The girl’s group, facilitated by Dr. Natalie Clark and Elder Minnie Kenoras.

The emotional health and well-being of Indigenous youth has long been the driving focus behind Dr. Natalie Clark’s research program.

That research program has now been boosted by a Social Sciences and Humanities Research Council Indigenous Research Capacity and Reconciliation Connection Grant, and the impact of this will be felt right here, right in the community, by Indigenous girls who will write their own Calls to Action.

“In spite of the fact that colonialism has a history of gendered violence against women and girls, there is no direct reference to this in the TRC (Truth and Reconciliation Commission).

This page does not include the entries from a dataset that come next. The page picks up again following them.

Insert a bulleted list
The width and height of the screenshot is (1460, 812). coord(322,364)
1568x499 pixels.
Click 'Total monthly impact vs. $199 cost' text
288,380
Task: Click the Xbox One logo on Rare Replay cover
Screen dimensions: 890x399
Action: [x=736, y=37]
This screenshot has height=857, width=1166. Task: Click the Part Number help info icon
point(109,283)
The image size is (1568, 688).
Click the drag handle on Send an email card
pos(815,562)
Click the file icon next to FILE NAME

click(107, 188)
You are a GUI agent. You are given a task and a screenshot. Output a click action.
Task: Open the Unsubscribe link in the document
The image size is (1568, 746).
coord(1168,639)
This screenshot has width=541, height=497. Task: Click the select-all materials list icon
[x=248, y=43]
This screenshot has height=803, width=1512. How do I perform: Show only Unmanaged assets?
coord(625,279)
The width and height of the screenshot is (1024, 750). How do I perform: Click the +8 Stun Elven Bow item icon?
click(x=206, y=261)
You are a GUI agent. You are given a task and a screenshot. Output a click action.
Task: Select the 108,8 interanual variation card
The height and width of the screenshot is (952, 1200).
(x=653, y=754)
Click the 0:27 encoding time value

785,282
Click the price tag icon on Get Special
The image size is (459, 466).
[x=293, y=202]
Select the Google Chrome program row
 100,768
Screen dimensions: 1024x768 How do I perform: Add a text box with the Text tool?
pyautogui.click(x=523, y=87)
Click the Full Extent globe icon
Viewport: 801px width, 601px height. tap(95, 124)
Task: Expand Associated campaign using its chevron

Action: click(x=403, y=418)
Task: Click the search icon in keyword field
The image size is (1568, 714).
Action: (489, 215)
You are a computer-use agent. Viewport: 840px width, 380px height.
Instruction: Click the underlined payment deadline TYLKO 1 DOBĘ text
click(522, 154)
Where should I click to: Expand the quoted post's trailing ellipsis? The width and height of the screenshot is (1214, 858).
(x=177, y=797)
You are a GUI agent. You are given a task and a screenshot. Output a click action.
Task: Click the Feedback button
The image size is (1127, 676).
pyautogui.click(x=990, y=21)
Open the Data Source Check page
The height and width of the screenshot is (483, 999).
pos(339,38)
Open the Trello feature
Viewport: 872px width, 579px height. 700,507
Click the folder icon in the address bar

“We will have these girls create an art-based response to the Calls to Action, written in their own voices,” said the associate professor of social work.

Read: Government of Canada supports Indigenous research capacity and reconciliation, Jan. 14, 2019

Read: Faculty, students tackle community challenges, InsideTRU, Jan. 24, 2018

Clark’s project, Cu7 me7 q’wele’wu-kt, translates to “Come on, let’s go berry-picking,” and is an intergenerational, land-based research program that expands upon a weekly girl’s group that currently operates in the Neskonlith community, and will include a network of Indigenous girls’ groups in the Kamloops-Thompson School District.

Groups like this support truth and reconciliation through the promotion of healthy relationships with one another, with their communities, and with other adult women. The group is facilitated by Clark and by Elder Minnie Kenoras.

“We’re supporting the girls in becoming knowledge holders and researchers by bringing them together, on the land, with their elders and their aunties,” she said.

The grant not only allows Clark to expand the program, and provide for a five-day camp at Neskonlith Lake this summer, it means the girls will also attend Congress of the Humanities and Social Sciences 2019, which will be held at UBC in June. The event brings together academics, researchers, and policy makers, and the girls will share their findings with other Indigenous youth at the Indian Residential School History and Dialogue Centre.

Also funded through this competition is a project led by Dr. Darlene Sanderson, assistant professor, School of Nursing. This project, “Building research capacity through the sharing of St’kemlupsemc to Secwepemc Nation Elders’ teachings about water: Inspiring Indigenous youth, community members, educators and water policy development toward reconciliation,” begins with a Water Connections event, which brings together local elders and knowledge holders, with youth to develop a water action plan that will later be translated into Secwepemctsin.